The growing regional involvement nevertheless risks transforming what until now has been a complex power struggle into a full-blown sectarian conflict like those raging in Syria and Iraq.
But Pakistani lawmakers on Friday unanimously voted to stay out of the Saudi-led coalition targeting Yemen in a blow to the Saudis, while planes with badly needed medical aid landed in Yemen's embattled capital, Sanaa - the first such deliveries since the airstrikes started over two weeks ago.
The UN Security Council called for an "immediate pause" to hostilities in Yemen because of the desperate need for humanitarian aid, while the first Red Cross aircraft with six tons of medicines landed in Sanaa.
Meanwhile Warships from the Saudi-led coalition have blocked a vessel carrying more than 47,000 tons of wheat from entering a Yemeni port.
Over 100,000 people have been displaced as a result of the conflict in the war-torn Yemen, International Organization for Migration (IOM) spokesperson Joel Millman told journalists Friday.
The incessant attacks on Yemeni soil by Saudi Arabia and its allies have led to the death of a large number of civilians, including 180 children, media reports said.
Today a new spokesman for Yemen's armed forces, representing units loyal to the Houthi revolutionary described the goal of coalition airstrikes in Yemen as "a provocation to a land war" with Saudi Arabia.
In his first media briefing, Colonel Sharaf Laqman lauded the gains made by revolutionary forces on the ground in the past days.
Sharaf Laqman, also said early figures show that there have been over 1,000 people killed by airstrikes since the campaign began nearly three weeks ago.
"Over 1,000 killed, 200 children and more than 40 women. And you must have noticed on television women who were pregnant. And about 20 elderly people. Estimates suggest that the number of wounded exceeds 15,000.”
Laqman also appealed for an end to the violence. "(We) appeal to them to ask that they not permit this family, the Al Saud family, to continue in the carrying out of their crimes at the expense of the rights of the people of Yemen."

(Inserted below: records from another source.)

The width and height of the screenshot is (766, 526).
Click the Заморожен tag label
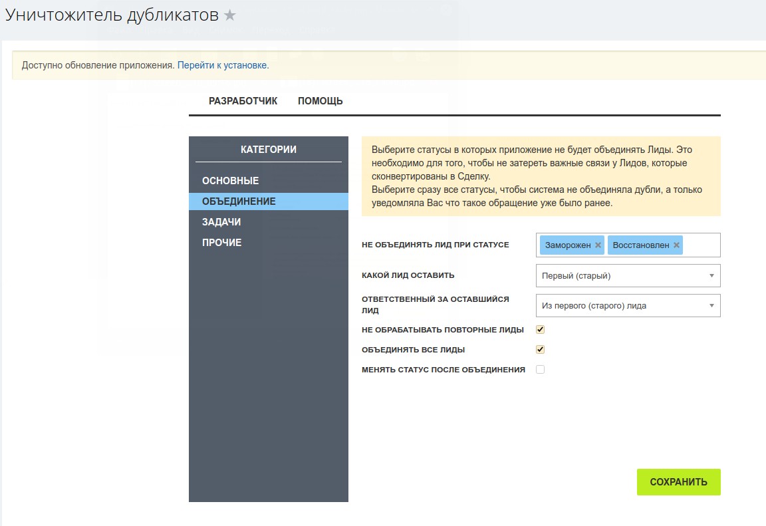click(567, 245)
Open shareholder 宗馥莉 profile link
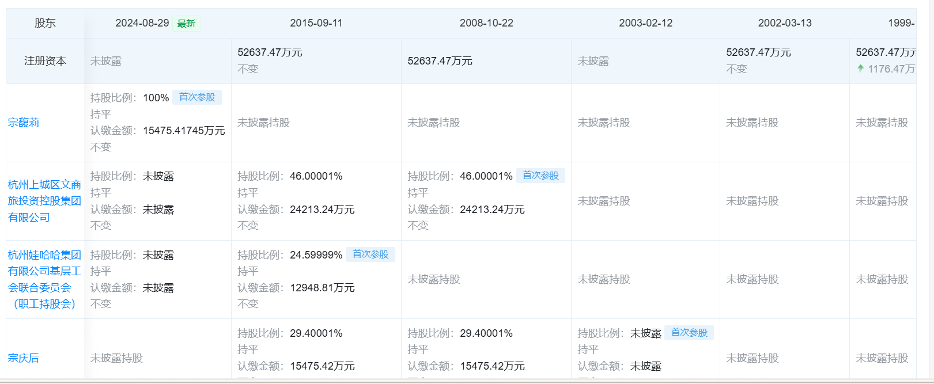This screenshot has width=934, height=384. [x=24, y=123]
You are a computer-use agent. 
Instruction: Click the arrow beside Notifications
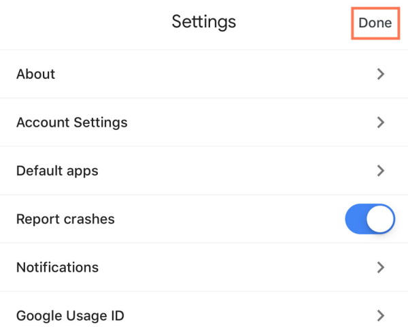381,268
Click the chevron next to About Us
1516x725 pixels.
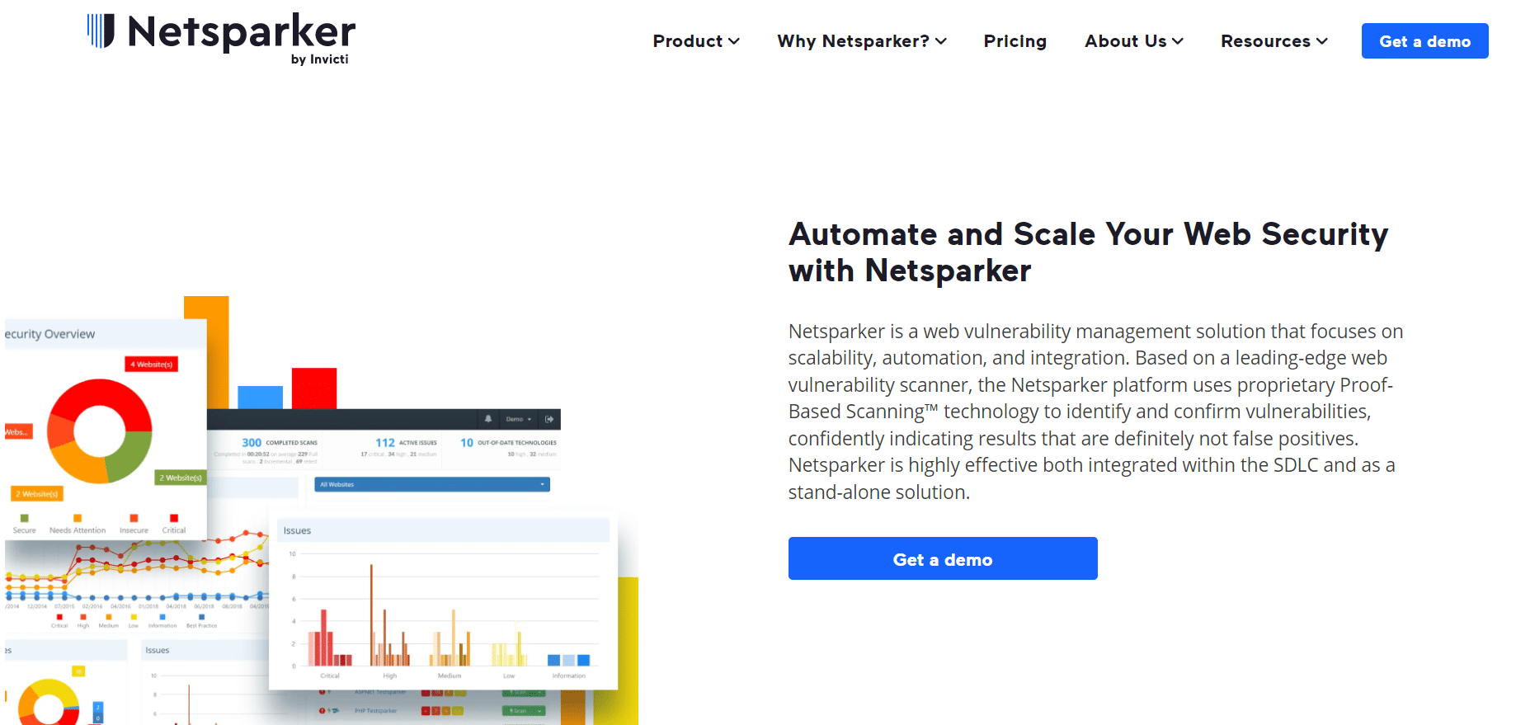[1178, 41]
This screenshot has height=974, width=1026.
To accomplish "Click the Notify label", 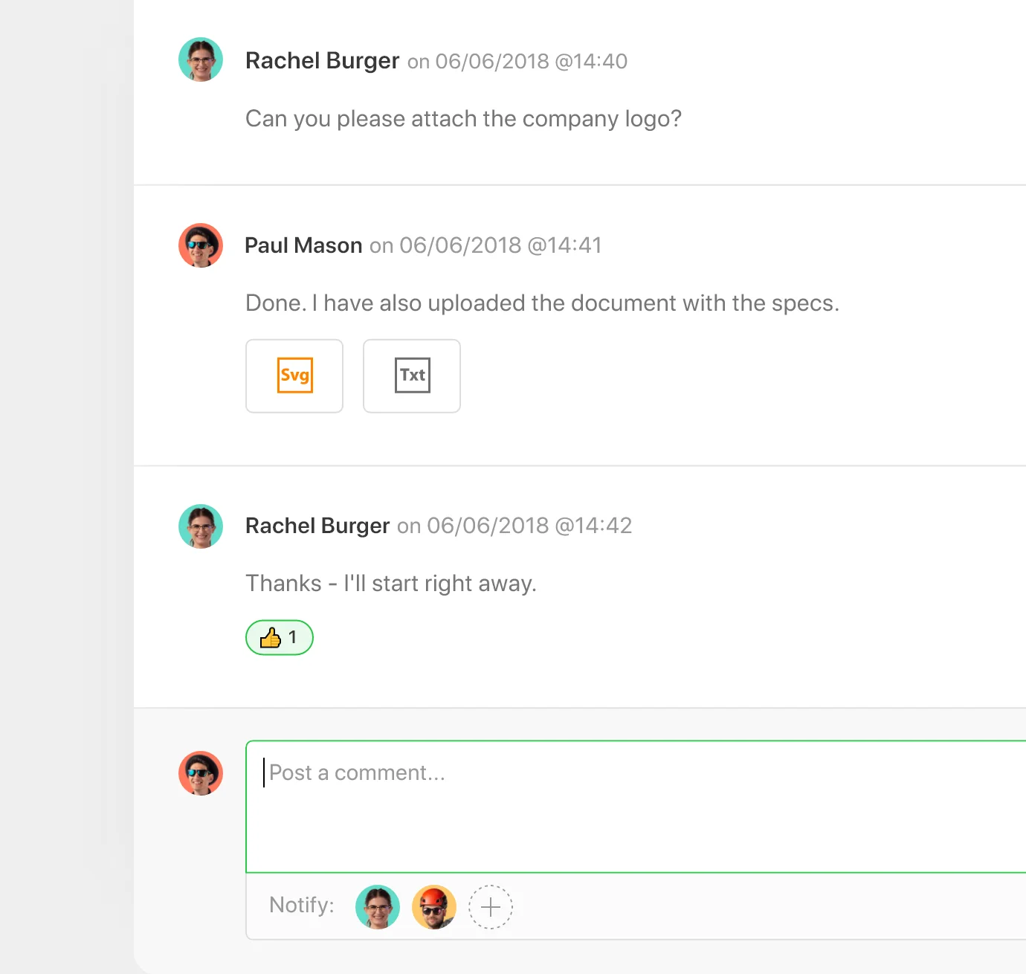I will [302, 905].
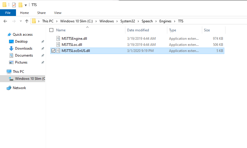Click the Size column header
This screenshot has height=148, width=247.
(x=207, y=30)
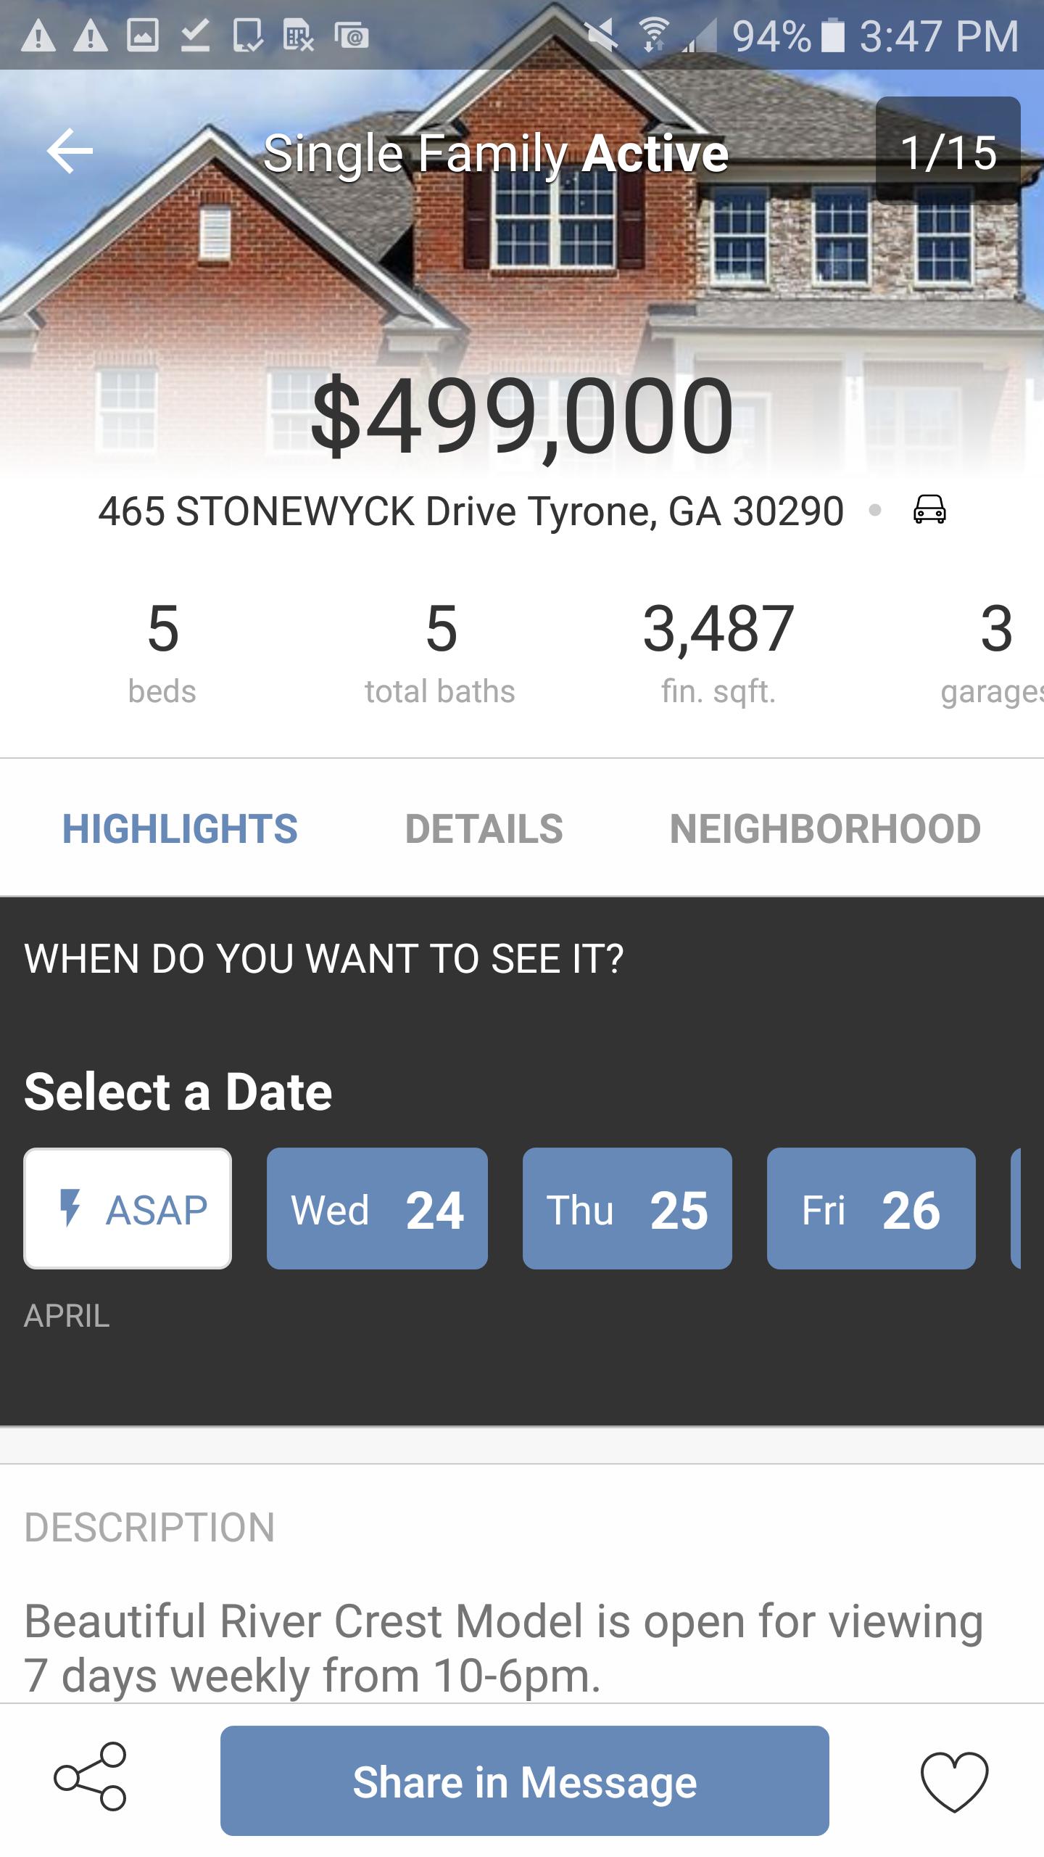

On Thursday, Houthis, overran Ataq, the capital of oil-rich Shabwa province, after days of airstrikes and clashes with local Sunni tribes loyal to former president and al-Qaeda.
The Saudi has imposed an air and sea blockade on Yemen and targeted the different parts of country for create a safe corridor that would allow the return of Yemen's former president Hadi.
Al-Qaida in the Arabian Peninsula, considered among the most active and dangerous branch of global militant organisation, has benefited from Yemen's political crisis.
Warplanes from countries participating in a Saudi-led air campaign against Yemen on Thursday attacked a military command center and a military airport in the southern Shabwah province, witnesses have said.